• **Source data**:
* * *

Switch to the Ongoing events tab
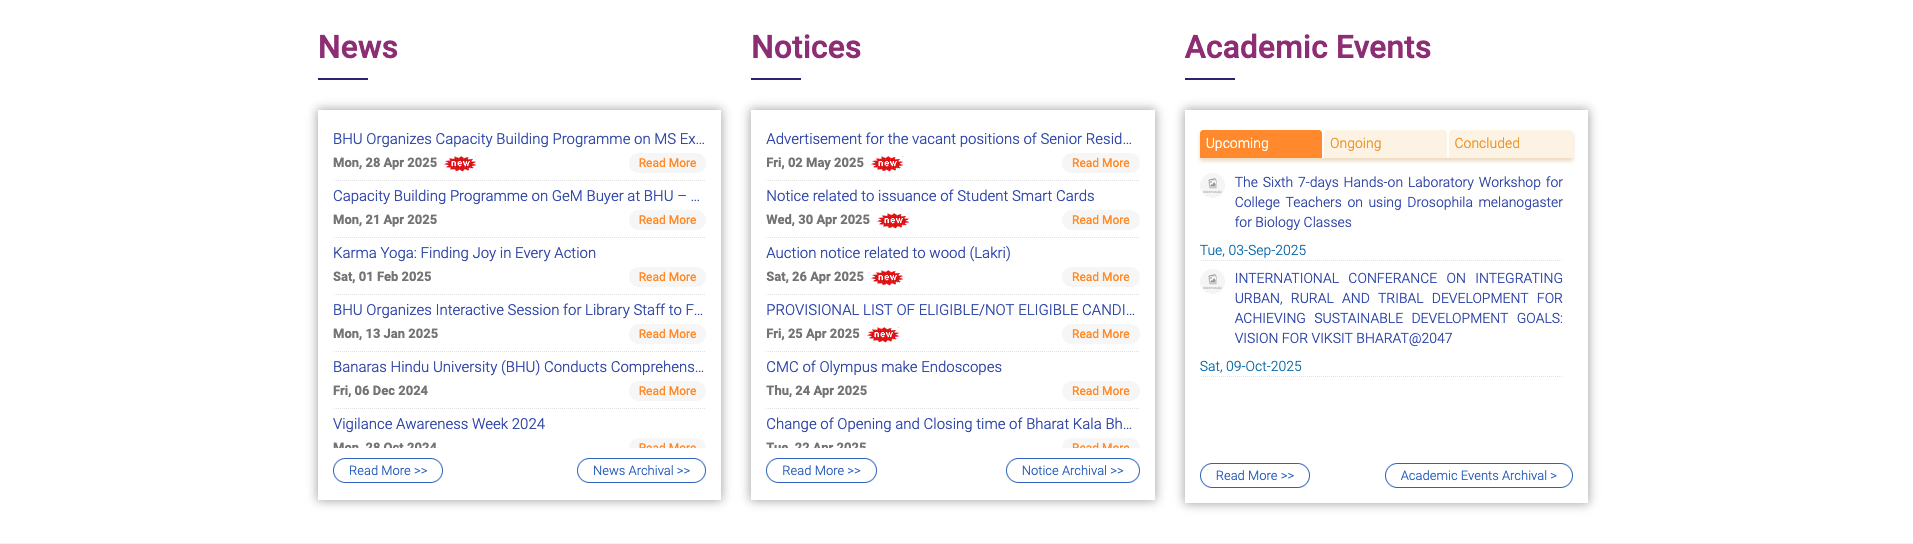1385,144
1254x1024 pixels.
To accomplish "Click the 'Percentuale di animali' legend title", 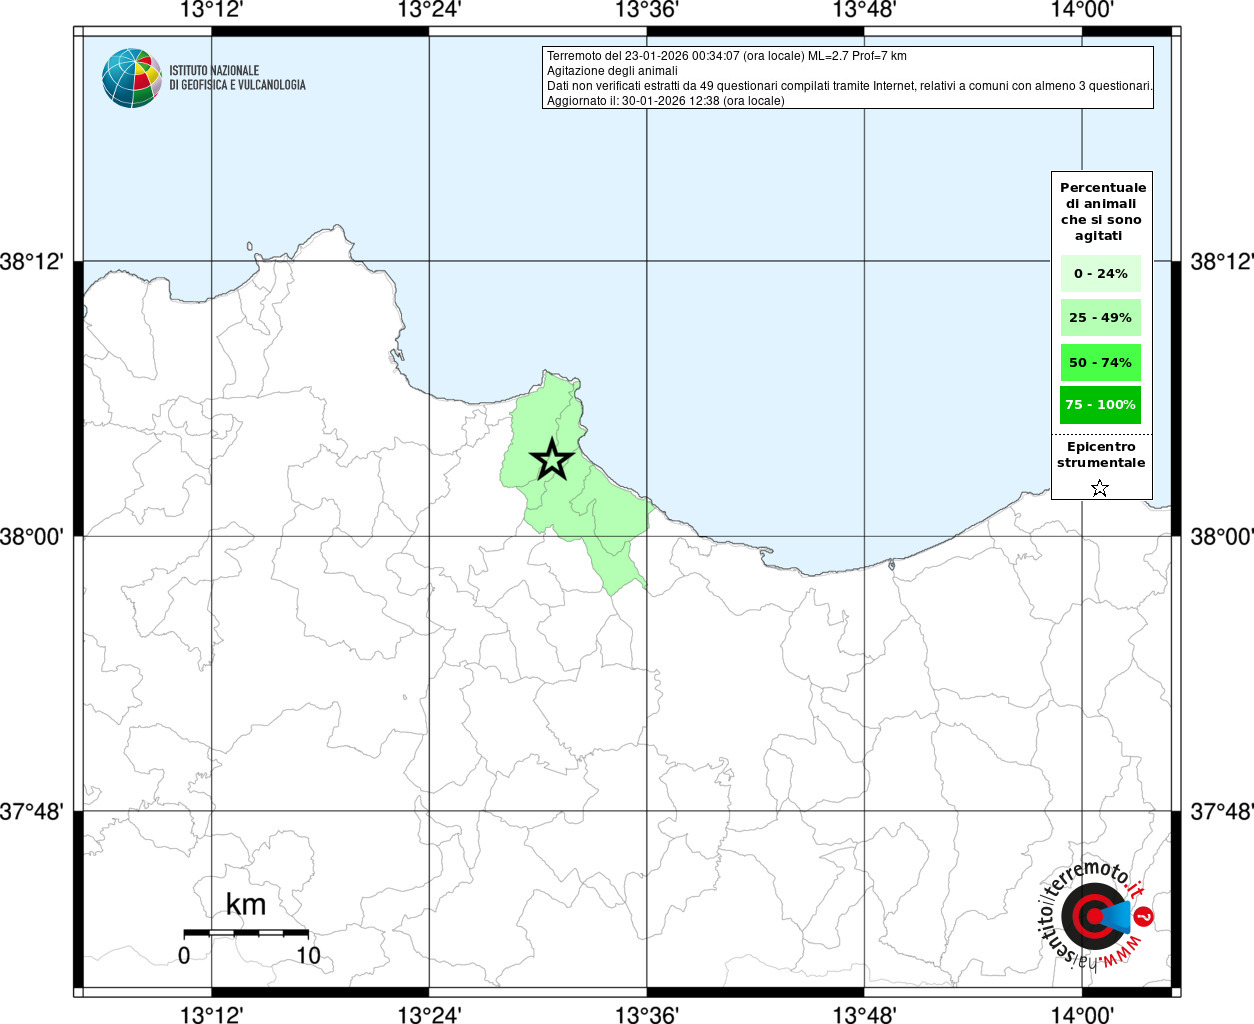I will click(1102, 211).
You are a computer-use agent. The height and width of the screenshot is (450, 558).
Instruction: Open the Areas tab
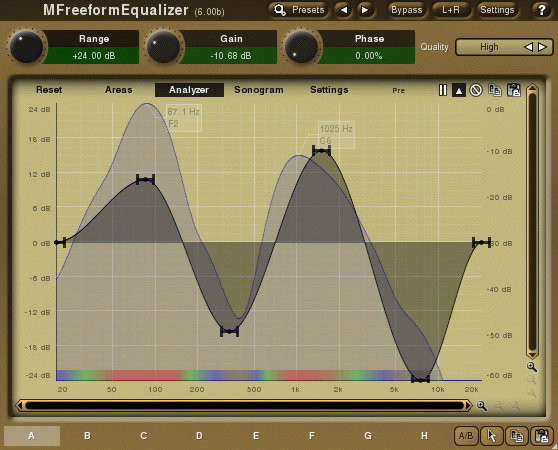tap(119, 90)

* * *

• **TASK BRIEF**:
In the data above, find the line containing "You are a computer-use", then output it and every later line exactly, without the pictures.

• **SOLUTION TO THE EXERCISE**:
You are a computer-use agent. The height and width of the screenshot is (450, 558).
Instruction: Open the Areas tab
tap(119, 90)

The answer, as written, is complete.